■ Activity
Copy each line below holding "beside".

■ Supplied data
◆ ◆ ◆ ◆ ◆
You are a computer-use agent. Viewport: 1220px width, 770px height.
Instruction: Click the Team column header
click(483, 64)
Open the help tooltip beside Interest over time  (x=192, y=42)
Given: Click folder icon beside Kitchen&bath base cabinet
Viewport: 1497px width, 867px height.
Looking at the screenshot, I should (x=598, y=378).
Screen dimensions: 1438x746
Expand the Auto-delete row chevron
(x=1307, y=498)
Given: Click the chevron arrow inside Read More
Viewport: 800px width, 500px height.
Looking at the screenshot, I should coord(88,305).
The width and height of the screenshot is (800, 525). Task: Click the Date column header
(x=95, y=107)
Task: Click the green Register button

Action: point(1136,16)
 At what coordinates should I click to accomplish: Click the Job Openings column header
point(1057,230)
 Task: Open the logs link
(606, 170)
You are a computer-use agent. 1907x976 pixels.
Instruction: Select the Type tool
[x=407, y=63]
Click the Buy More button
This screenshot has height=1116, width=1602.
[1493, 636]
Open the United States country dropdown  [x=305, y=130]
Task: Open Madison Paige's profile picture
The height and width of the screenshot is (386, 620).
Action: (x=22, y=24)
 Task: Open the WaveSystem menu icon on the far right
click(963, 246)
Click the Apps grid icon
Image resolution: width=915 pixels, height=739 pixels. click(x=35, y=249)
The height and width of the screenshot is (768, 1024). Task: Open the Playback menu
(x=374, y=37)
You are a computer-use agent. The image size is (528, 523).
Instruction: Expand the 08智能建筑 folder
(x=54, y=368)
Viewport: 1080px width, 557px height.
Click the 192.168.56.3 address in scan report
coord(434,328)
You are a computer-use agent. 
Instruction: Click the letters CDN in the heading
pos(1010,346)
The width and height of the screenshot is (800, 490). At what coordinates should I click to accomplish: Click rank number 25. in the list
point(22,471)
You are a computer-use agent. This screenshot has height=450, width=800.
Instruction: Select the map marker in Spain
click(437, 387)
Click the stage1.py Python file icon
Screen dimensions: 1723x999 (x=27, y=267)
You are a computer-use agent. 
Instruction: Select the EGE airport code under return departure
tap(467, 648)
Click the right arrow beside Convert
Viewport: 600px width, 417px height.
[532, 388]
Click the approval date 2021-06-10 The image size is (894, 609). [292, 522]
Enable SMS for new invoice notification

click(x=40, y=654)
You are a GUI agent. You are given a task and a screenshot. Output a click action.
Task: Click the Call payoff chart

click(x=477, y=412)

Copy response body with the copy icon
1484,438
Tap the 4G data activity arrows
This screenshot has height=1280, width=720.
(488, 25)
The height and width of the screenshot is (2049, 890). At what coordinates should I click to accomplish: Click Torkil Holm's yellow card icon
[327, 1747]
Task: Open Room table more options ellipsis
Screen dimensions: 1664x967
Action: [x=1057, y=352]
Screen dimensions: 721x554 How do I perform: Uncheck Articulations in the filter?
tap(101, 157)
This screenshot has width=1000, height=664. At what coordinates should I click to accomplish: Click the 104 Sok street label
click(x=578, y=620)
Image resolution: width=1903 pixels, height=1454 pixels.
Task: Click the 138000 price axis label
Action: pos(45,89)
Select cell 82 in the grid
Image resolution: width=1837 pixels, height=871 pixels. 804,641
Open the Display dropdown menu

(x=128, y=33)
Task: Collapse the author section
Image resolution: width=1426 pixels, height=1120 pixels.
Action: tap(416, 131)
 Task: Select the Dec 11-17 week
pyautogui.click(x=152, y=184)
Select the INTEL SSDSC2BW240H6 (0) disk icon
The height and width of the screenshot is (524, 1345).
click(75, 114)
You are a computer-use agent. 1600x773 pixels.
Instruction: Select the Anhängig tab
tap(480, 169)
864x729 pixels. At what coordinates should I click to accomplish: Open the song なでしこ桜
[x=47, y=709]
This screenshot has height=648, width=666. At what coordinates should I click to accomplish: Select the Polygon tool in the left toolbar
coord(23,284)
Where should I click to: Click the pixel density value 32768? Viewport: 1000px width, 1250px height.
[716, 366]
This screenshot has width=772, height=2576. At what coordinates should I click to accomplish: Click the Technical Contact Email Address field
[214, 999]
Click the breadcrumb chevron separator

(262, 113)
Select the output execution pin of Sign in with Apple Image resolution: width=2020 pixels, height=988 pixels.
◆ ◆ ◆ ◆ ◆
■ Answer to the exercise
Open the help tooltip beside Interest over time  (x=192, y=42)
Given: Click folder icon beside Kitchen&bath base cabinet
Click the right arrow beside Convert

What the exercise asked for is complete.